Project 2c: The cost-effectiveness of TJR in the Aotearoa health system

Research questions

What is the cost-effectiveness of TJR in the Aotearoa health system? How does the cost-effectiveness of TJR vary by disease stage, patient characteristics, and symptom profile at surgery? Is TJR delivered equitably in Aotearoa?

Design and methods

Cost-effectiveness of TJR

Joint replacement surgery dominates the public health system costs for OA. It is highly effective and cost-effective, but exactly when it is best offered is not known. This project will investigate the cost-effectiveness of TJR surgery at differing levels of severity, using our data collected from patients undergoing TJR at Dunedin Hospital. The analysis will use a fuzzy regression discontinuity (RD) design. RD designs are a powerful method to estimate causal, quasi-experimental treatment effects from non-random allocation, by exploiting arbitrary treatment allocation rules in real-world settings. Due to increasing demand and limited capacity, access to TJR in the public healthcare sector is rationed in Aotearoa. At first specialist assessment, patients are evaluated using the NZ Orthopaedic Association Prioritisation Tool. A threshold Prioritisation Tool score (varying over time to reflect shifts in supply and demand) is used to determine eligibility for surgery: patients scoring above the threshold are considered for surgery, while those falling below are referred back to their GP for ongoing non-surgical management.
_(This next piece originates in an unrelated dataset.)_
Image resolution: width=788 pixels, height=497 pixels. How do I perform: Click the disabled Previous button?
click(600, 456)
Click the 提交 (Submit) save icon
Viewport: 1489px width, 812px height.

As access is determined by local health system capacity to deliver surgery within prescribed waiting times, patients scoring just above and just below the threshold are otherwise similar and would both be expected to gain from surgery. The fuzzy RD design exploits the discontinuity in the likelihood of being offered surgery around the threshold value to identify the causal effect of TJR despite the non-random allocation of patients to surgical and non-surgical treatment. HRQoL and treatment costs over up to two years post-operatively will be estimated to conduct a cost-effectiveness analysis of surgical versus non-surgical management for these patients. This will be a unique study in the field.
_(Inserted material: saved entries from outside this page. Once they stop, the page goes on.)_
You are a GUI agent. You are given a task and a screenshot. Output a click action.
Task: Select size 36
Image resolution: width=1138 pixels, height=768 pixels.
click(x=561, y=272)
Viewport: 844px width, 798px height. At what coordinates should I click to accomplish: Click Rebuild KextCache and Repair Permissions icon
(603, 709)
Equity of access to joint replacement surgery

We have previously described the equity of access to hip and knee TJR surgery in the public health system from 2006–2013 using the MoH’s National Minimum Dataset (NMDS), and projected total knee replacement surgery rates (Māori, non-Māori) to 2038 using the NZ Joint Registry (NZJR). While we found no inequity of access for Māori, non-urban, and more deprived subpopulations in the public health system, this does not provide the complete picture required for accurate modelling and equity analyses, as it fails to capture TJR provided by ACC and the private sector. We will overcome that limitation by leveraging two world-leading Aotearoa data resources: the NZJR and the IDI. We aim to link NZJR data with the IDI, and replicate the methods described in our earlier research110. Linking the important NZJR data resource would be a significant contribution to research capability in Aotearoa using the IDI. We have engaged with the Board of the NZJR and StatsNZ (Sept. 2021); should linking not be possible we will again use the MoH NMDS data and NZJR data directly, which is possible but with limitations of weaker ethnicity data, greater uncertainty in subpopulation identification, and blends ACC with private sector funded TJRs. This project will be led by Orthopaedic Surgeons Dr John Mutu-Grigg (Ngati Kahu, Te Rarawa) and Dr Simon Young (NZ Joint Registry Board member) as NZJR liaison.

Research team

Abbott (project leadership), Pryymachenko (data analysis expertise, esp. IDI); Wilson (advice on statistical analysis, IDI expertise, and simulation model inputs); Joint replacement surgeries: Mutu-Grigg, Choong, Gwynne-Jones, Young, Dowsey; Kairangahau Māori rōpū, equity analyses interpretation: Mutu-Grigg, Kidd, Bell.